Give each line of the data below as one string in a JSON list, skipping blank lines.

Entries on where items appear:
· · ·
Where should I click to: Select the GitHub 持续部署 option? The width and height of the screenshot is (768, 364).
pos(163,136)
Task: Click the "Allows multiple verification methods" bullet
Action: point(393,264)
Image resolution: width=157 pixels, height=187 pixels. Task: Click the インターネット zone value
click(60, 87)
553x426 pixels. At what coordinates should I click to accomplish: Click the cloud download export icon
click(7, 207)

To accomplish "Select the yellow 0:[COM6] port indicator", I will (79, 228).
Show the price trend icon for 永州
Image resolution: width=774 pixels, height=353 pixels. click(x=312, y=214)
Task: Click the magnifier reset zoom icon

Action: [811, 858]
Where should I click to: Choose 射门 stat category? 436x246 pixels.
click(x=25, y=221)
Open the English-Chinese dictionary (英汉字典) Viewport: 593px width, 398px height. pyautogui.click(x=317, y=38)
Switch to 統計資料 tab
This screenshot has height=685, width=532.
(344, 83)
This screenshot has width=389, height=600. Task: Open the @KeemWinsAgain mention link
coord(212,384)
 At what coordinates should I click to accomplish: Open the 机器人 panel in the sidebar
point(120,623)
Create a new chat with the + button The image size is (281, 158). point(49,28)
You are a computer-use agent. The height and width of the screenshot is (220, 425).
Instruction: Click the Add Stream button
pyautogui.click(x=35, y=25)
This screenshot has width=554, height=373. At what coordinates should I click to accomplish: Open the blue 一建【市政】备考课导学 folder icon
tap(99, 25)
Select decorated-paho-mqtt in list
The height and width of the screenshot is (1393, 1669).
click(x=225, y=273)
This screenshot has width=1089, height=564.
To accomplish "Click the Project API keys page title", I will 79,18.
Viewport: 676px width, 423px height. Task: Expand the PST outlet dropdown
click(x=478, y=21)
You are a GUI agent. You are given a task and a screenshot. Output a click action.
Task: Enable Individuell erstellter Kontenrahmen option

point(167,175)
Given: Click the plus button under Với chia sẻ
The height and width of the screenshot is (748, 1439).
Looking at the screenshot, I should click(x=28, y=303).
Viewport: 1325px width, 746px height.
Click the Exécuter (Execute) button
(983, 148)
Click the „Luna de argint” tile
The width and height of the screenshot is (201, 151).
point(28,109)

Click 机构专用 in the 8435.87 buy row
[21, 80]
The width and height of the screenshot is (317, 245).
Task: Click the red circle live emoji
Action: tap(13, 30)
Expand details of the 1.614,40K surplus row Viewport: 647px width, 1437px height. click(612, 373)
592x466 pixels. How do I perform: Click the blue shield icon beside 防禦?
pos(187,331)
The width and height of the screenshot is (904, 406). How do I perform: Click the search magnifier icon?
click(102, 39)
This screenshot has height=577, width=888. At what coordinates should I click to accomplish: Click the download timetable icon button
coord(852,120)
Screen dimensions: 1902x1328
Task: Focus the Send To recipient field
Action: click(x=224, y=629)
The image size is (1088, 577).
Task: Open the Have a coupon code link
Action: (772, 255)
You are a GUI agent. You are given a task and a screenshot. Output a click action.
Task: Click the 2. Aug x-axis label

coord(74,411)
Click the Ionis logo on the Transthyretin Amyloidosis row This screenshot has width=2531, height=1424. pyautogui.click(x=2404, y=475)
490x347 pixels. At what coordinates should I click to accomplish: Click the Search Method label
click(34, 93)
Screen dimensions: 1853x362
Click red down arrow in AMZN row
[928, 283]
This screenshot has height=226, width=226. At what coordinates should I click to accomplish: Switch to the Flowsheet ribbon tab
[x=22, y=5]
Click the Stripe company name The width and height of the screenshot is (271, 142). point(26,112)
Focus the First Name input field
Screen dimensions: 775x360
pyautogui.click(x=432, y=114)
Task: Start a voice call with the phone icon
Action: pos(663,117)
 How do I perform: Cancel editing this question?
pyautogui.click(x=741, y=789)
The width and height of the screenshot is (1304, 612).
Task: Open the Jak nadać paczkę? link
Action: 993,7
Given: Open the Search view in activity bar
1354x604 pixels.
· · ·
**Answer to the problem**
[
  "Where should I click to: Select the GitHub 持续部署 option? The width and height of the screenshot is (768, 364).",
  "pos(163,136)",
  "Task: Click the \"Allows multiple verification methods\" bullet",
  "Action: point(393,264)",
  "Image resolution: width=157 pixels, height=187 pixels. Task: Click the インターネット zone value",
  "click(60, 87)",
  "553x426 pixels. At what coordinates should I click to accomplish: Click the cloud download export icon",
  "click(7, 207)",
  "To accomplish \"Select the yellow 0:[COM6] port indicator\", I will (79, 228).",
  "Show the price trend icon for 永州",
  "Image resolution: width=774 pixels, height=353 pixels. click(x=312, y=214)",
  "Task: Click the magnifier reset zoom icon",
  "Action: [811, 858]",
  "Where should I click to: Choose 射门 stat category? 436x246 pixels.",
  "click(x=25, y=221)",
  "Open the English-Chinese dictionary (英汉字典) Viewport: 593px width, 398px height. pyautogui.click(x=317, y=38)",
  "Switch to 統計資料 tab",
  "This screenshot has height=685, width=532.",
  "(344, 83)",
  "This screenshot has width=389, height=600. Task: Open the @KeemWinsAgain mention link",
  "coord(212,384)",
  " At what coordinates should I click to accomplish: Open the 机器人 panel in the sidebar",
  "point(120,623)",
  "Create a new chat with the + button The image size is (281, 158). point(49,28)",
  "You are a computer-use agent. The height and width of the screenshot is (220, 425).",
  "Instruction: Click the Add Stream button",
  "pyautogui.click(x=35, y=25)",
  "This screenshot has width=554, height=373. At what coordinates should I click to accomplish: Open the blue 一建【市政】备考课导学 folder icon",
  "tap(99, 25)",
  "Select decorated-paho-mqtt in list",
  "The height and width of the screenshot is (1393, 1669).",
  "click(x=225, y=273)",
  "This screenshot has width=1089, height=564.",
  "To accomplish \"Click the Project API keys page title\", I will 79,18.",
  "Viewport: 676px width, 423px height. Task: Expand the PST outlet dropdown",
  "click(x=478, y=21)",
  "You are a GUI agent. You are given a task and a screenshot. Output a click action.",
  "Task: Enable Individuell erstellter Kontenrahmen option",
  "point(167,175)",
  "Given: Click the plus button under Với chia sẻ",
  "The height and width of the screenshot is (748, 1439).",
  "Looking at the screenshot, I should click(x=28, y=303).",
  "Viewport: 1325px width, 746px height.",
  "Click the Exécuter (Execute) button",
  "(983, 148)",
  "Click the „Luna de argint” tile",
  "The width and height of the screenshot is (201, 151).",
  "point(28,109)",
  "Click 机构专用 in the 8435.87 buy row",
  "[21, 80]",
  "The width and height of the screenshot is (317, 245).",
  "Task: Click the red circle live emoji",
  "Action: tap(13, 30)",
  "Expand details of the 1.614,40K surplus row Viewport: 647px width, 1437px height. click(612, 373)",
  "592x466 pixels. How do I perform: Click the blue shield icon beside 防禦?",
  "pos(187,331)",
  "The width and height of the screenshot is (904, 406). How do I perform: Click the search magnifier icon?",
  "click(102, 39)",
  "This screenshot has height=577, width=888. At what coordinates should I click to accomplish: Click the download timetable icon button",
  "coord(852,120)",
  "Screen dimensions: 1902x1328",
  "Task: Focus the Send To recipient field",
  "Action: click(x=224, y=629)",
  "The image size is (1088, 577).",
  "Task: Open the Have a coupon code link",
  "Action: (772, 255)",
  "You are a GUI agent. You are given a task and a screenshot. Output a click action.",
  "Task: Click the 2. Aug x-axis label",
  "coord(74,411)",
  "Click the Ionis logo on the Transthyretin Amyloidosis row This screenshot has width=2531, height=1424. pyautogui.click(x=2404, y=475)",
  "490x347 pixels. At what coordinates should I click to accomplish: Click the Search Method label",
  "click(34, 93)",
  "Screen dimensions: 1853x362",
  "Click red down arrow in AMZN row",
  "[928, 283]",
  "This screenshot has height=226, width=226. At what coordinates should I click to accomplish: Switch to the Flowsheet ribbon tab",
  "[x=22, y=5]",
  "Click the Stripe company name The width and height of the screenshot is (271, 142). point(26,112)",
  "Focus the First Name input field",
  "Screen dimensions: 775x360",
  "pyautogui.click(x=432, y=114)",
  "Task: Start a voice call with the phone icon",
  "Action: pos(663,117)",
  " How do I perform: Cancel editing this question?",
  "pyautogui.click(x=741, y=789)",
  "The width and height of the screenshot is (1304, 612).",
  "Task: Open the Jak nadać paczkę? link",
  "Action: 993,7",
  "Given: Open the Search view in activity bar",
  "1354x604 pixels."
]